Standard high performing triple glazed units with argon gas infill and low emissivity coating (Low-E) are ideal for Passivhaus and EnerPHit projects


Passivhaus – hygiene & health Conventional windows, apart from the discomfort they create, can also impact health. The colder surface temperature means that the relative humidity on the window surfaces can be high enough for mould growth or condensation to occur. Windows with exterior insulation properties keep the surface temperature above the mould growth threshold and dew point. Notably, even timber-aluminium windows – timber is more susceptible to mould growth problems, incorporating insulation between the aluminium cladding and the timber frame.
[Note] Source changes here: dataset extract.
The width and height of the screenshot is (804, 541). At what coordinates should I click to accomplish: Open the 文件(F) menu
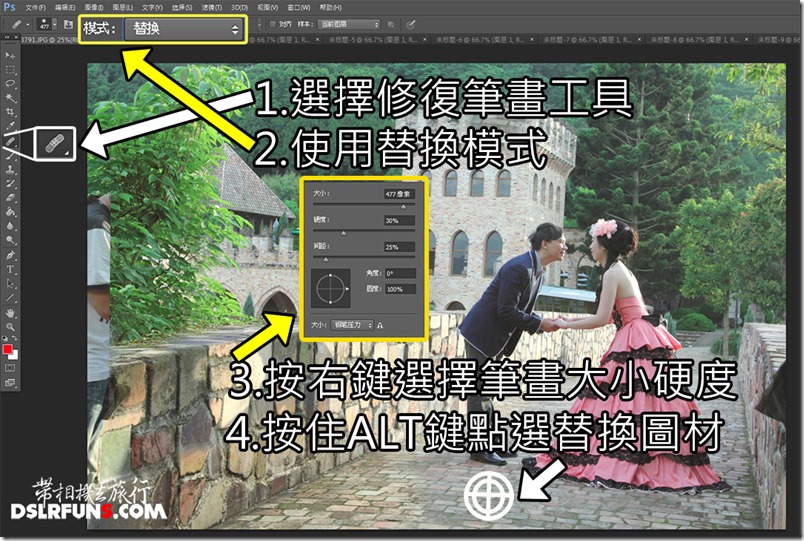35,7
This ensures that even the timber layer is kept comfortably above the mould growth temperature threshold; Mould develops


when the relative humidity of the surface exceeds 80%.


Longevity & airtightness The high energy efficiency of modern glazing units results in warm surface temperatures, low relative humidity levels of the surface, and absence of mould. These are prerequisites for the component’s longevity.


There are no required airtightness performance criterion stipulated by the Passivhaus standard for windows, as it focuses on the airtightness of the whole building. However, Passivhaus windows need to be as airtight as possible, minimising the infiltration heat losses. Additionally, when we consider a window’s airtightness, in windy conditions, if the most deformed part of the window not able to cope with the prevailing wind load, the airtightness no longer exists. Glazing units that are manufactured using glass bonding technology can withstand wind pressure up to 2000 Pa, which is equivalent to a wind speed of 205 Km/h.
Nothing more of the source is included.